19h : alors que tout semble calme à l’extérieur du Théâtre Sébastopol, à l’intérieur, c’est déjà l’effervescence. Dans la loge du personnel, les hôtes et les hôtesses arrivent, se changent et signent leur contrat du soir.

Tenue imposée : tout en noir, avec le t-shirt du théâtre. Ce soir, la salle de 1300 places affiche complet pour le spectacle de Pierre Emmanuel Barré, Comeback. Pour beaucoup, il s’agit d’un job étudiant ou temporaire « en attendant de trouver une place en master », tient à préciser une hôtesse. Derrière le rideau rouge se cache une organisation bien rodée.

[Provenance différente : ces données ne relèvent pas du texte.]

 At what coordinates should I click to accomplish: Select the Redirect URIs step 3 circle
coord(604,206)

Avant l’ouverture des portes, l’équipe se réunit pour un briefing mené par Sati, la supérieure pour cette soirée : informations sur le spectacle, consignes au public, … Le ton est sérieux, mais ponctué d’humour. Les talkies-walkies sont distribués, les postes attribués. Ce soir, ils ne sont que quatre à l’orchestre, un effectif jugé « un peu juste » par certains ouvreurs. D’autant que des changements de placement liés à des travaux risquent de provoquer des mécontentements du côté des spectateurs. « On doit toujours trouver des solutions quand les gens ne sont pas contents » résume Sarah, une hôtesse.

« C’est cardio, avec les escaliers ! »
Malgré les responsabilités, l’ambiance reste détendue. Les blagues fusent, certains plaisantent entre eux avant l’arrivée du public. « L’équipe est super fun, on rigole beaucoup. Les collègues se sont transformés en amis et on se voit même en dehors du travail ».

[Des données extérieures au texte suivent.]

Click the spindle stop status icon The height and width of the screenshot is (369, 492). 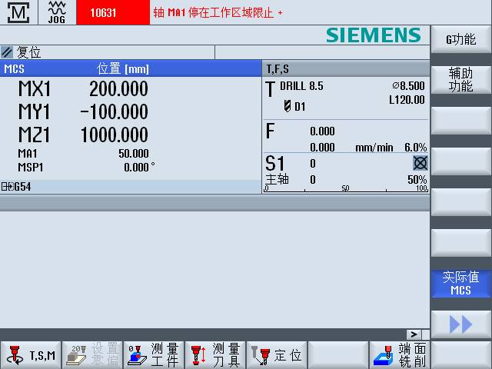click(x=420, y=163)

Travailler dans ce lieu magique à ses avantages. « C’est super beau comme cadre pour un job étudiant. Et on peut rester voir les spectacles après, c’est une vraie chance », poursuit Sarah. Mais le rythme est soutenu : « C’est cardio avec les escalier », plaisante une ouvreuse. Les postes en orchestre sont d’ailleurs mieux payés que ceux en balcon puisqu’il y a davantage de pression avec les spectateurs pressés ou mécontents. « Des fois, il vaut mieux être en haut, on prend moins de remarque des gens ».
20 h 10 : une file se forme à l’entrée de l’orchestre : le rythme s’accélère. « C’est là que ça devient cardio », glisse un ouvreur. L’atmosphère reste pourtant joyeuse. « Les ouvreurs, ça a un côté pratique, et puis ça met dans l’ambiance du spectacle », confie un spectateur qui patiente pour être placé.

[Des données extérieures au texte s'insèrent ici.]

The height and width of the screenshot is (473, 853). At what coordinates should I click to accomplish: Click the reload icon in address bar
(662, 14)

20 h 15 : un imprévu survient : trop de spectateurs sont encore au bar, la salle se remplit trop lentement. Cinq minutes plus tard, tout s’accélère. Des renforts sont descendus du balcon pour aider. La règle est stricte : une fois le spectacle commencé, plus personne n’entre en orchestre.
20 h 30, et quelques minutes : tout le monde est installé. Les lumières s’éteignent. Dans l’ombre, les ouvreurs restent en poste, invisibles pour la plupart des spectateurs, mais toujours vigilants, essentiels au bon déroulement de la soirée. Le spectacle peut commencer.